Quanergy, a Silicon Valley startup, announced a flash LIDAR last year, but
they seem to be having problems getting it out the door. A new startup,
TetraView, got series A funding to develop a higher resolution flash LIDAR
("2K", they boast), using standard CMOS technology.[3] That, if it works, will
bring the price down further while increasing the resolution, and will have
other robotics applications.

So nobody really needs the Waymo LIDAR technology.
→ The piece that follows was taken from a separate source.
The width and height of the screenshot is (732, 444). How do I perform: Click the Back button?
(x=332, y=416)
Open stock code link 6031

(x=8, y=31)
For testing, you can buy a
Velodyne, and for production, the flash LIDAR people are almost ready.

[1] [https://www.cnet.com/roadshow/news/velodyne-lidar-enters-
the...](https://www.cnet.com/roadshow/news/velodyne-lidar-enters-the-no-spin-
zone/) [2]
[https://www.youtube.com/watch?v=xxy08YX0C8w](https://www.youtube.com/watch?v=xxy08YX0C8w)
[3] [http://www.tetravue.com/technology/](http://www.tetravue.com/technology/)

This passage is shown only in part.